**WHAT IS BEING ASKED**
Swap "submenu" for "dropdown menu" in the items below and keep every other part of their text unchanged. Leave the pictures out of your answer.

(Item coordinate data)

(begin)

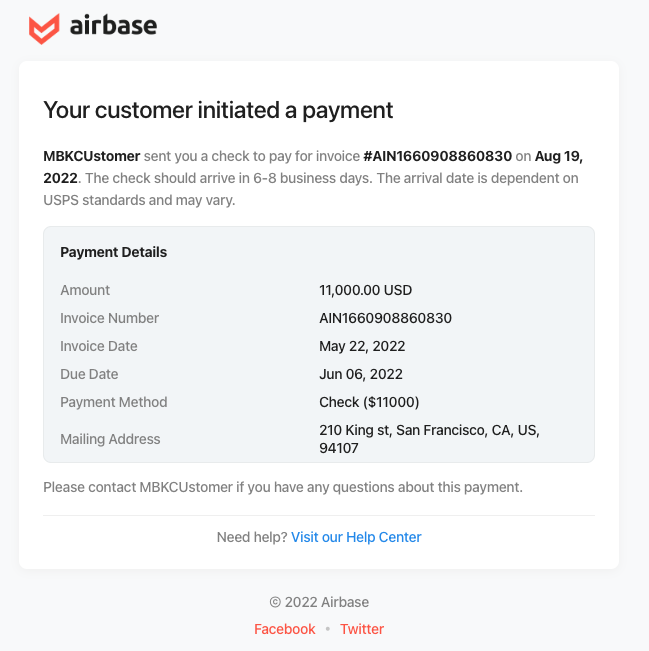Image resolution: width=649 pixels, height=651 pixels.
Task: Click the mailing address 210 King st
Action: (x=429, y=439)
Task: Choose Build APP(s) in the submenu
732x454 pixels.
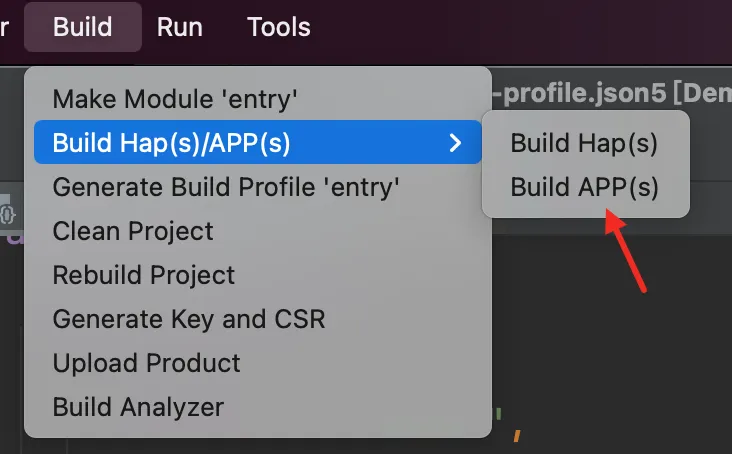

(end)

**SOLUTION FOR THIS EXERCISE**
Image resolution: width=649 pixels, height=651 pixels.
Task: Click the mailing address 210 King st
Action: (x=429, y=439)
Task: Choose Build APP(s) in the dropdown menu
732x454 pixels.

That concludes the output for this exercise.